WHAT IS REQUIRED:
A bare number is required: the count of lines in the material below that hold the word "badge".

EXERCISE INPUT:
===============

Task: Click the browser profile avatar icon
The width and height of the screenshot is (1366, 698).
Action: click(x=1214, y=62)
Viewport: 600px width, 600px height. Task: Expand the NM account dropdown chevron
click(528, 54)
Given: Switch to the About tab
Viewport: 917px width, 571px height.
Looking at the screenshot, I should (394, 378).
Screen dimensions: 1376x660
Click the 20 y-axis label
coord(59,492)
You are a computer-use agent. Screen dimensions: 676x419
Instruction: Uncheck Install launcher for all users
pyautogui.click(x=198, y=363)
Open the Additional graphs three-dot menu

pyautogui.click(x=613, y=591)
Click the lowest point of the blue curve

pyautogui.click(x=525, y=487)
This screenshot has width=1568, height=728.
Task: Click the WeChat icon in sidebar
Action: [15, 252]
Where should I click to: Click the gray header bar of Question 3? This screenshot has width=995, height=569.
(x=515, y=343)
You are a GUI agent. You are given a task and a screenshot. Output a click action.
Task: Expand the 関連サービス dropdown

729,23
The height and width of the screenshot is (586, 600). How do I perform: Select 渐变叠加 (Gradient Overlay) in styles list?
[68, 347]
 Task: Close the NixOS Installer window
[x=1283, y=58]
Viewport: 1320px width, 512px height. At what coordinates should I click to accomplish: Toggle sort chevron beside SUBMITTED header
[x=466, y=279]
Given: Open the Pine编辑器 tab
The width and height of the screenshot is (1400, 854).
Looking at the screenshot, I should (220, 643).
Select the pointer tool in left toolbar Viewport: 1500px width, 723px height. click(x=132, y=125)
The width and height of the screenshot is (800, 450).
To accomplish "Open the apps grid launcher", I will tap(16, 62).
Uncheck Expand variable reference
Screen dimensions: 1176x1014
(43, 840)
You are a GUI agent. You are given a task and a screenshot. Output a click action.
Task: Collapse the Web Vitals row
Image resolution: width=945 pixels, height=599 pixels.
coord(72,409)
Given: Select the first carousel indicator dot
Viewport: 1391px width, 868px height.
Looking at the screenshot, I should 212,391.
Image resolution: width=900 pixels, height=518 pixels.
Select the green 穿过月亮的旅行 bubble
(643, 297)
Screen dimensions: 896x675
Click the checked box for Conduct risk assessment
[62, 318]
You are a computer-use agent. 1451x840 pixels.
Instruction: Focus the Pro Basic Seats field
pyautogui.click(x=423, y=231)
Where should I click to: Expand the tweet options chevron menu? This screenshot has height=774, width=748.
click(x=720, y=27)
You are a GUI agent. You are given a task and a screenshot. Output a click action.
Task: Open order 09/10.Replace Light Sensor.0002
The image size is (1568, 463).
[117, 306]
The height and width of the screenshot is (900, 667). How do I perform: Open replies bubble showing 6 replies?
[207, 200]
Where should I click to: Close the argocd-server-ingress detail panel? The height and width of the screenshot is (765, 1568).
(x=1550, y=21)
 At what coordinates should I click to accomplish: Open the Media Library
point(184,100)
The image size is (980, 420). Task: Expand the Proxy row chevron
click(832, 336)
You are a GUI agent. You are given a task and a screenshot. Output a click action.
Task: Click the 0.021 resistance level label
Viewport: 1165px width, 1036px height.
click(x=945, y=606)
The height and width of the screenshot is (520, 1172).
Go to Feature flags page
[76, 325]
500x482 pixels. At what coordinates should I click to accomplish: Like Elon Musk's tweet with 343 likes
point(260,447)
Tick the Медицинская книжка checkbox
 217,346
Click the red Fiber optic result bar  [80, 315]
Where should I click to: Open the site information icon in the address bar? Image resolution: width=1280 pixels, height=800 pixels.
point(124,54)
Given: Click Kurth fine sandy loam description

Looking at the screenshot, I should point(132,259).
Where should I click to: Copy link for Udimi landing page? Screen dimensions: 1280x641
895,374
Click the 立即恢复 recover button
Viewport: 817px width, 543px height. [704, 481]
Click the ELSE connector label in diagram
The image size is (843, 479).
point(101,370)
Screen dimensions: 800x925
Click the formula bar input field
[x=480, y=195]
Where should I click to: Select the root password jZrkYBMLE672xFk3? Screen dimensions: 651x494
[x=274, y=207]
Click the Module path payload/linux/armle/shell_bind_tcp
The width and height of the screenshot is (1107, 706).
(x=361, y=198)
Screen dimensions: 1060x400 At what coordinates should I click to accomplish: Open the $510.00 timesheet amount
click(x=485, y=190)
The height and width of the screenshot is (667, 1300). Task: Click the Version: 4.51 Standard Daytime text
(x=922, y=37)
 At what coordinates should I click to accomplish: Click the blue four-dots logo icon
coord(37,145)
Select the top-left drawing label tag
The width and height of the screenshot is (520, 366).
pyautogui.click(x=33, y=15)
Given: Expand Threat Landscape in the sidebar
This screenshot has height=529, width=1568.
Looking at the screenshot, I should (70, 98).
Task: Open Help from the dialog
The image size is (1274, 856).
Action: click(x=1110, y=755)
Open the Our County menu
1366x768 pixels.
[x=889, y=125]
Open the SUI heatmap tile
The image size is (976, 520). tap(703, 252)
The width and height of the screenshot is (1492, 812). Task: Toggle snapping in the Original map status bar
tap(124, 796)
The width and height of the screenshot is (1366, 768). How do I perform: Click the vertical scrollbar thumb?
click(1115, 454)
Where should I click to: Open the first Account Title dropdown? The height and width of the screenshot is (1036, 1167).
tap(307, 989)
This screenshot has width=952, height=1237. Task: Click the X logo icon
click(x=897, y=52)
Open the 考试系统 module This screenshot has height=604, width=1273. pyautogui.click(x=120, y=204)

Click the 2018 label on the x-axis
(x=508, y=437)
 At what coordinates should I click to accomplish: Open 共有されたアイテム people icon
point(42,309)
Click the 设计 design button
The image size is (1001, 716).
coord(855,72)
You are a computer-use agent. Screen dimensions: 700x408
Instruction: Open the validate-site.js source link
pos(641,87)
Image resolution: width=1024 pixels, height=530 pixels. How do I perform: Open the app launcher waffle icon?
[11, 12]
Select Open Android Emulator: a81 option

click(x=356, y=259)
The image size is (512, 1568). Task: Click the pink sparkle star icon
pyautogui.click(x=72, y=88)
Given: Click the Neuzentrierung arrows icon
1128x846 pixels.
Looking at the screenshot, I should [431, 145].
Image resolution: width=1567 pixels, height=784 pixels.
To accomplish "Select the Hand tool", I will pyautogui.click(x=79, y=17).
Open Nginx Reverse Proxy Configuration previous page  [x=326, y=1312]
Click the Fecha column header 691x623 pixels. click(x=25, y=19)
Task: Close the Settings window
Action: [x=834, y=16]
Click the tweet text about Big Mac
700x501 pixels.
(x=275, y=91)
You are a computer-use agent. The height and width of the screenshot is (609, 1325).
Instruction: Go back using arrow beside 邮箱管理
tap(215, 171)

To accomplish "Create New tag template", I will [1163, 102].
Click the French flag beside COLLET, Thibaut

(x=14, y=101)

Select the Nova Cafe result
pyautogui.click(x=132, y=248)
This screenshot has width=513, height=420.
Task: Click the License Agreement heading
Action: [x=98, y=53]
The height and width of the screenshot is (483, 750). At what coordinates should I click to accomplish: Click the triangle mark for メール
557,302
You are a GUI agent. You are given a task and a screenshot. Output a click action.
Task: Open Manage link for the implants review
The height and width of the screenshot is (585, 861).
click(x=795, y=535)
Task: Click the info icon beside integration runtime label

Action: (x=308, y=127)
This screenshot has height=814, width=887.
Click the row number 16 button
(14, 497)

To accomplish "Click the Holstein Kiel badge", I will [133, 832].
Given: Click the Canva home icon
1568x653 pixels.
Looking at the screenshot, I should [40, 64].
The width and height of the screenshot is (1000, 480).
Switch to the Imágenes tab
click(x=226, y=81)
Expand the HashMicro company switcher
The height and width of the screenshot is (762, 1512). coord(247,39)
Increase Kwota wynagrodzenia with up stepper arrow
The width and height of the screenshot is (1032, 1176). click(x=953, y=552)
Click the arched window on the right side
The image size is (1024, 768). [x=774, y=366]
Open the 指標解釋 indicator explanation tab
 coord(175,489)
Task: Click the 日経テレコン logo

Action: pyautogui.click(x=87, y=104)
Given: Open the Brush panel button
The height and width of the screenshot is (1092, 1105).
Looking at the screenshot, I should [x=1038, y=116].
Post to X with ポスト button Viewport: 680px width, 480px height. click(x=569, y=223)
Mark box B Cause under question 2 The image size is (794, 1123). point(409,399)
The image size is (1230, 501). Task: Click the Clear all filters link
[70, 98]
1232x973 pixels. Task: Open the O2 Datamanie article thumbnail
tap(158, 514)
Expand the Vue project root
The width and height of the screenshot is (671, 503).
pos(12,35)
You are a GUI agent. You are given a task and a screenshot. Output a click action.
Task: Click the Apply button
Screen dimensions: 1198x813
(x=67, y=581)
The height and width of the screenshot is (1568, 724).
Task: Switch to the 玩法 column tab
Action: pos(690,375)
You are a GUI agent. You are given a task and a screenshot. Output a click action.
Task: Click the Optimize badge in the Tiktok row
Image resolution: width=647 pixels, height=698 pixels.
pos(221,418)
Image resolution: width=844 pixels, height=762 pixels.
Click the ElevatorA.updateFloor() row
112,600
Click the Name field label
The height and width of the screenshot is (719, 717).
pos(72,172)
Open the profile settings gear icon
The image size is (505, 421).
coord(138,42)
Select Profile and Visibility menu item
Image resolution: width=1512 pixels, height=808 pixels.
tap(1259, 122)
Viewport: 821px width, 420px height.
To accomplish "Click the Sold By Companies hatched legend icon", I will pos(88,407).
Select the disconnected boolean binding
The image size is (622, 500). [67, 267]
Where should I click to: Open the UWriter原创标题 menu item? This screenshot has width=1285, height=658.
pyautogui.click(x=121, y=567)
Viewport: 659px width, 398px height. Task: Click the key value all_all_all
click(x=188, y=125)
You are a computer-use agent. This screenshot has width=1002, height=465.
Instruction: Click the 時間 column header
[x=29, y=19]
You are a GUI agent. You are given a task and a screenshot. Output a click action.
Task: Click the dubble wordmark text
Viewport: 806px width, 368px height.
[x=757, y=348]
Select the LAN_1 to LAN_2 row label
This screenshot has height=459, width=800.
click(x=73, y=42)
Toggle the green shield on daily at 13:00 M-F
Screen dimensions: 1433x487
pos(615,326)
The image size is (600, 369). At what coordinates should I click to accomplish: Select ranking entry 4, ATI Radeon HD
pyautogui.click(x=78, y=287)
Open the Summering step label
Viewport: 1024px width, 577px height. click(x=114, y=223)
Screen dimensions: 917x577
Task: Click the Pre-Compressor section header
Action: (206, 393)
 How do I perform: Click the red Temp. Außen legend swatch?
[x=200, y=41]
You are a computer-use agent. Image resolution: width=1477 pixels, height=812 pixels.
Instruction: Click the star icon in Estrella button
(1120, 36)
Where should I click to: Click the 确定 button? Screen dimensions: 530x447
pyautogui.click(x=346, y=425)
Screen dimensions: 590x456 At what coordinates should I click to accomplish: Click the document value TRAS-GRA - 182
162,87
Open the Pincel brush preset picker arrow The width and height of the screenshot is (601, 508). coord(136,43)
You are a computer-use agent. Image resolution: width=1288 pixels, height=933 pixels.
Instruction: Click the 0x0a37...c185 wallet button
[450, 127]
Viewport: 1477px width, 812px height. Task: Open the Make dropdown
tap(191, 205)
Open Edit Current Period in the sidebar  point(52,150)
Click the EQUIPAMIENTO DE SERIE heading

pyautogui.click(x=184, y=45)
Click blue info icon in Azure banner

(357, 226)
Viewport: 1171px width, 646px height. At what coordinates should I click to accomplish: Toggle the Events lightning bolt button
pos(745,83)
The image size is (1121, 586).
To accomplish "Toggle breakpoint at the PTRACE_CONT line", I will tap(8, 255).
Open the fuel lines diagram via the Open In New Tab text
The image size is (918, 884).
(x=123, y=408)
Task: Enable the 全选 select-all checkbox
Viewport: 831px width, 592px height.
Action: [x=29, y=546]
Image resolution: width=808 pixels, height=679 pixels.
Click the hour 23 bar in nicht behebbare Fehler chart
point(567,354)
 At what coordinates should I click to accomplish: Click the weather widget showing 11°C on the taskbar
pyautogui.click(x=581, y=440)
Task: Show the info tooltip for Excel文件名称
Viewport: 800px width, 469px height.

===============

ANSWER TO THE PROBLEM:
2